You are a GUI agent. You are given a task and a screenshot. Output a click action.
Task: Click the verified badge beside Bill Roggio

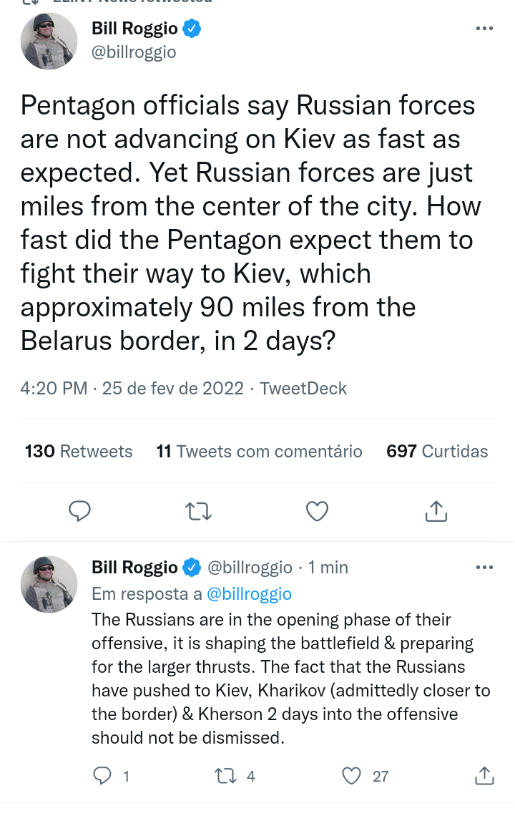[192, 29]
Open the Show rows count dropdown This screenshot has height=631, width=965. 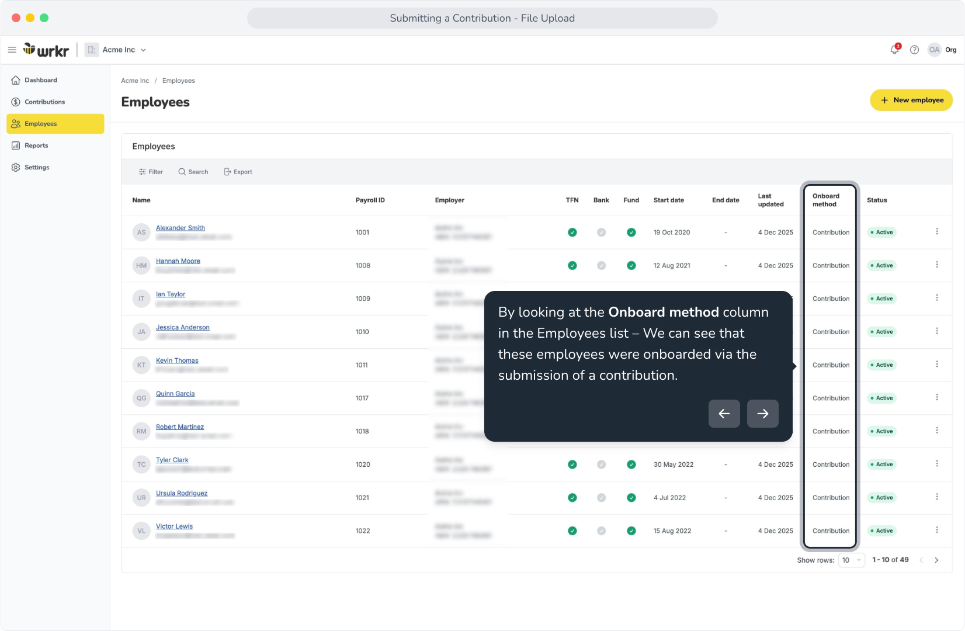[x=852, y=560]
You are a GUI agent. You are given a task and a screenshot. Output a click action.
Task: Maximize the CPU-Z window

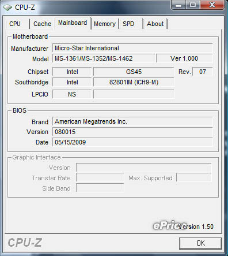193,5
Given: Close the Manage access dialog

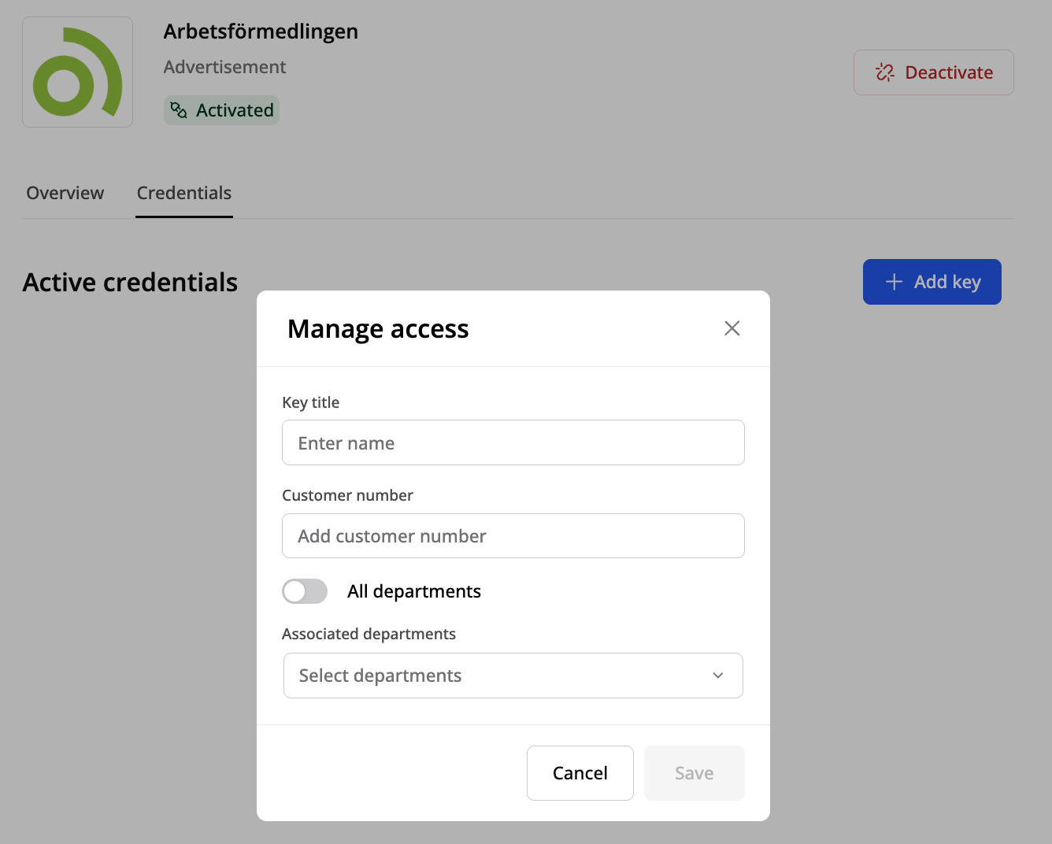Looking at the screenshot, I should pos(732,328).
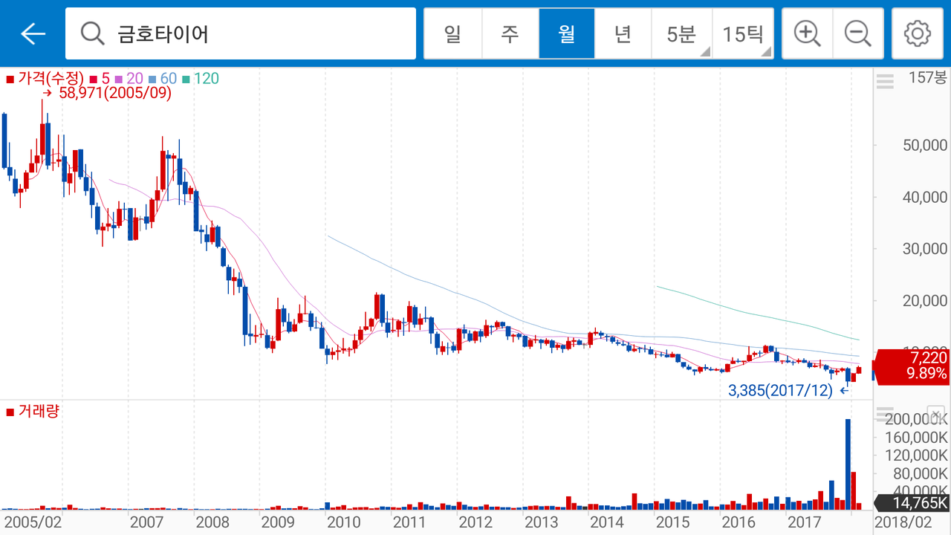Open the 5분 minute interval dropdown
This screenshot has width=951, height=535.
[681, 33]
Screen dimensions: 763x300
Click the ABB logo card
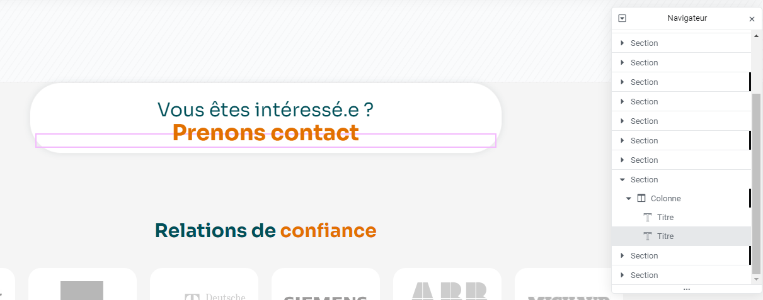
•••
Prompt: Once the line holding "Screen dimensions: 763x300" is found, set it down along with every line after it through the end of the entries, exactly, leaving the pictures out.

Response:
Screen dimensions: 763x300
Click the ABB logo card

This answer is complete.